-- Exercises --
• 1. In the episode about responses to Ayaan Hirsi Ali's conversion, why does the writer pair the two contributions discussed there?
• 2. Reproduce the stretch of the episode about responses to Ayaan Hirsi Ali's conversion from "S14, E2: On" through "Beth Gibbons (lyrics)".

───── Document segment

S14, E2: On Performance
Series 14: Ayaan Hirsi Ali and the Bridge Between Wildernesses
This is the second episode of a series exploring the response to Ayaan Hersi Ali’s open letter, Why I am now a Christian, published late 2023 on Unherd.
See, S14, E1: Flavours of Heresy and S14, E1B: The B-Side/"She Said She Said" which amounts a double episode.
Sympathetic Perspectives
Can anybody see the light?
Where the morn meets the dew
And the tide rises
Did you realise no one can see inside your view?
Did you realise for why this sight belongs to you?
“Strangers”, Portishead, Beth Gibbons (lyrics)
In this series I look at the public discussion that followed Ayaan Hirsi Ali’s announcement of her Christian conversion. Here I want to talk about two contributions to the conversation from different perspectives, that for my purposes, fit together well.
The article by
is more reasonable than might be supposed by its unsympathetic title, “Ayaan Hirsi Ali’s Shameful Conversion to Christianity” and the second, an excellent analysis by , “Is Religion Even About Truth?”, which I will talk about first.In the previous B-Side episode …
I quote Richard Dawkins as saying:
… my concern is actually not so much with the evils of religion as with whether it’s true.

──────────
───── Data excerpts

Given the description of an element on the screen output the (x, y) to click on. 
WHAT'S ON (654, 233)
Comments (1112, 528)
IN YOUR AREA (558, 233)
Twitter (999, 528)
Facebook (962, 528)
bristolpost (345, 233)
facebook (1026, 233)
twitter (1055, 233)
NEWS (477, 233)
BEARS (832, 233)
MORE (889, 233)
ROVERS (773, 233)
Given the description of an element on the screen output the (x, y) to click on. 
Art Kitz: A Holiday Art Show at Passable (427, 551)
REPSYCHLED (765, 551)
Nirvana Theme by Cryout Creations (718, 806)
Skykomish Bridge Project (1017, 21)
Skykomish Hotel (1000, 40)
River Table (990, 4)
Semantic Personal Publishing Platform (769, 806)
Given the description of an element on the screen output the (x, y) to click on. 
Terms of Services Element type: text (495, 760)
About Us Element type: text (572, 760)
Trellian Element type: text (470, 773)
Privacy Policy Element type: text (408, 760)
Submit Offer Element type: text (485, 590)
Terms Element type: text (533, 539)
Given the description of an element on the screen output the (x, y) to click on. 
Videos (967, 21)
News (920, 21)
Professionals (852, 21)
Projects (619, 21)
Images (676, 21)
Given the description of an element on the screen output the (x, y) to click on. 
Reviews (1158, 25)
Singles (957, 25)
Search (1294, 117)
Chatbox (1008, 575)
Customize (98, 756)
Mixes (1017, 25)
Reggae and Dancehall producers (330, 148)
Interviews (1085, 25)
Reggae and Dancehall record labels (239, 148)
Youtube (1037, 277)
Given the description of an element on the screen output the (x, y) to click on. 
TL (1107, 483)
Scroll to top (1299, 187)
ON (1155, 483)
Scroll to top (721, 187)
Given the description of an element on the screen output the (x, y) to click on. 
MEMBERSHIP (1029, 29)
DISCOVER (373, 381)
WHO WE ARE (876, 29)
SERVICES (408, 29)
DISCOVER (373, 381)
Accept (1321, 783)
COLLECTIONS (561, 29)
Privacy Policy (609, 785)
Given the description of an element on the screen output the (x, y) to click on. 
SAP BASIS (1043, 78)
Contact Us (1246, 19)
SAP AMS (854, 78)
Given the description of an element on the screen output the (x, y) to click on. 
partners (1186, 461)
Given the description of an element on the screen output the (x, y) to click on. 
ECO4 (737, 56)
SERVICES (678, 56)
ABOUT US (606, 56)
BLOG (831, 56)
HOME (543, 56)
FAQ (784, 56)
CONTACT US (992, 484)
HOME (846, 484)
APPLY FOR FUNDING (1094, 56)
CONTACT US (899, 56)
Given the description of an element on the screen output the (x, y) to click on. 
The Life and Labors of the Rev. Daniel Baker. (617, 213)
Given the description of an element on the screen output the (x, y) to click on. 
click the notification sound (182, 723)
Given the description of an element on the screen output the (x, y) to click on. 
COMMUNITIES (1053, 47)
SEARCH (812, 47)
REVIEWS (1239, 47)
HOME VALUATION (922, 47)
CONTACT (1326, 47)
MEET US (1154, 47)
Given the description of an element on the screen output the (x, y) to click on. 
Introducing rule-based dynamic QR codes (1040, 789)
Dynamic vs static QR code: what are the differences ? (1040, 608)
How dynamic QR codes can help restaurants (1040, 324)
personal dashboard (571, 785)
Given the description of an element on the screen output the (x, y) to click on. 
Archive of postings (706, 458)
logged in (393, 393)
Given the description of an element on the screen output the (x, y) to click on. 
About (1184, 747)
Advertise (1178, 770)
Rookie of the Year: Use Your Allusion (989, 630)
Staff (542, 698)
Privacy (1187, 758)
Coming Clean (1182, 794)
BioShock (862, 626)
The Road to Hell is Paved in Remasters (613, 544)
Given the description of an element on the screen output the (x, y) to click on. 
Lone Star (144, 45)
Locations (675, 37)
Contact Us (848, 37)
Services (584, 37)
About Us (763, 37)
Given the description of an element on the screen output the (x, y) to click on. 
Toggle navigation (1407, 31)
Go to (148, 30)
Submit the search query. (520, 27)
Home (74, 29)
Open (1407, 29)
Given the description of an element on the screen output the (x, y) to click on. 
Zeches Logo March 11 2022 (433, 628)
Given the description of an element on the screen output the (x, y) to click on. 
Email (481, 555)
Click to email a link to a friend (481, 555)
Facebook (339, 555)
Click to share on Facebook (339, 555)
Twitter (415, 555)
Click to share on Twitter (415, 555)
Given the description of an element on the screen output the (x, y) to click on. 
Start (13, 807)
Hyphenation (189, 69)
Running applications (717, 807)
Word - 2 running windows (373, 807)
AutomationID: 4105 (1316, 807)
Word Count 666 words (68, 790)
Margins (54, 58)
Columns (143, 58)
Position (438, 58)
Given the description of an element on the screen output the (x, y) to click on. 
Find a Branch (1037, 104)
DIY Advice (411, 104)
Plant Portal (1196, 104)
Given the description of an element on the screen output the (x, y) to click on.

──────────

-- Exercise solutions --
• 1. The writer pairs them because, although they come from different perspectives, they fit together well for the writer's purposes.

• 2.
S14, E2: On Performance
Series 14: Ayaan Hirsi Ali and the Bridge Between Wildernesses
This is the second episode of a series exploring the response to Ayaan Hersi Ali’s open letter, Why I am now a Christian, published late 2023 on Unherd.
See, S14, E1: Flavours of Heresy and S14, E1B: The B-Side/"She Said She Said" which amounts a double episode.
Sympathetic Perspectives
Can anybody see the light?
Where the morn meets the dew
And the tide rises
Did you realise no one can see inside your view?
Did you realise for why this sight belongs to you?
“Strangers”, Portishead, Beth Gibbons (lyrics)